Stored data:
______
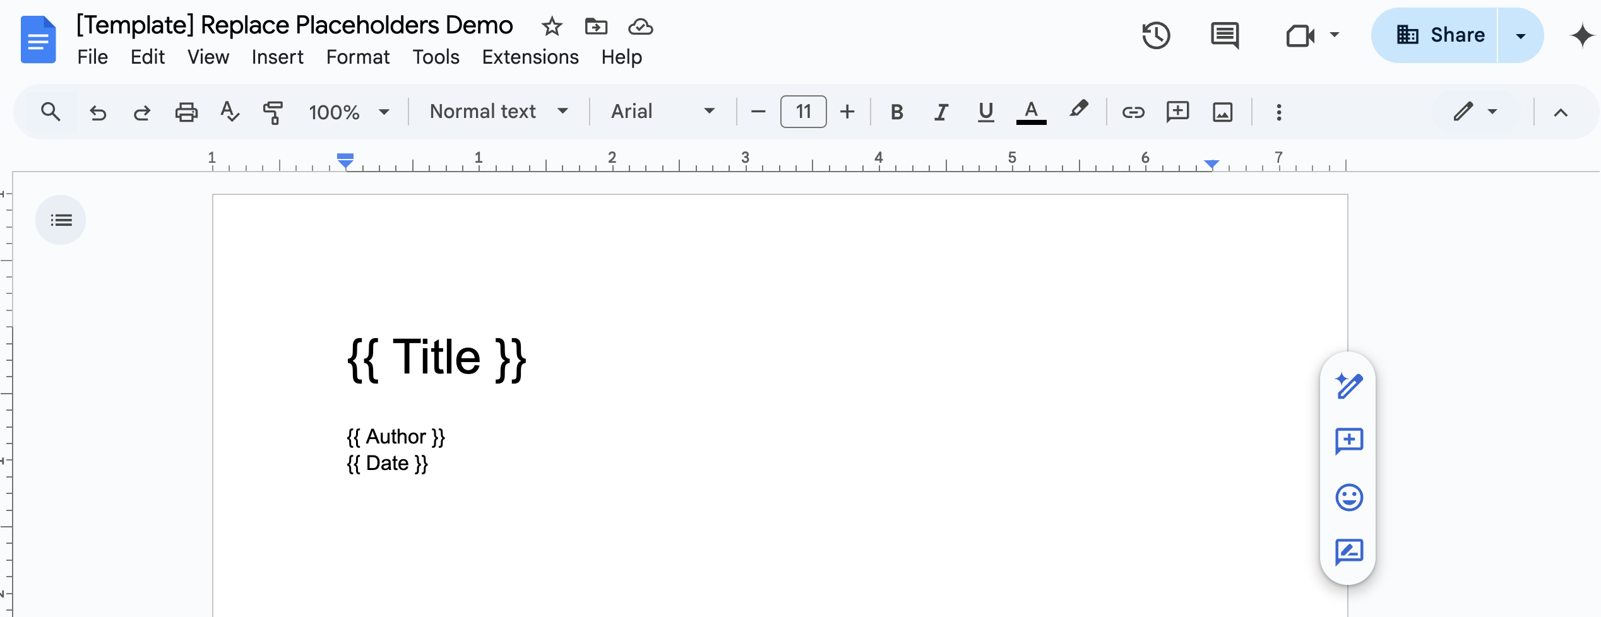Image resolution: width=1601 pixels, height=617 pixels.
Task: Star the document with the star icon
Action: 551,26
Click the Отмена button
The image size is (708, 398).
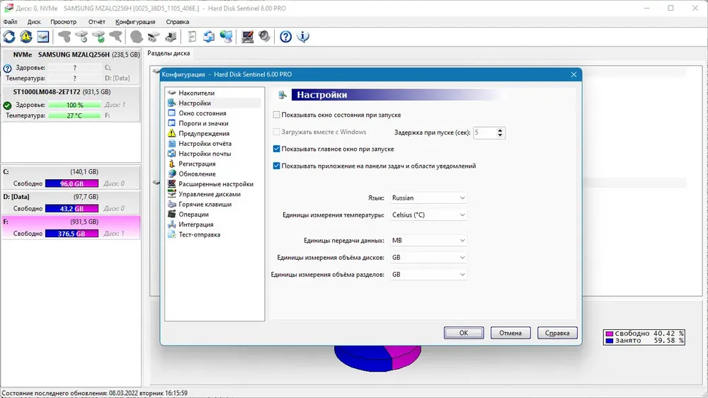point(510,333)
______
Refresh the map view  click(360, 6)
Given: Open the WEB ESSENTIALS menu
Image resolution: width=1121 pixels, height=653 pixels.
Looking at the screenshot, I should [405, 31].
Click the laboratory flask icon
______
**WHAT YOU SHOULD DO:**
Write out exactly the lines above between the line with "Given: Open the WEB ESSENTIALS menu" and the line with "Click the laboratory flask icon", inclusive, and nothing beyond them.

**REPLY:**
Given: Open the WEB ESSENTIALS menu
Image resolution: width=1121 pixels, height=653 pixels.
Looking at the screenshot, I should [405, 31].
Click the laboratory flask icon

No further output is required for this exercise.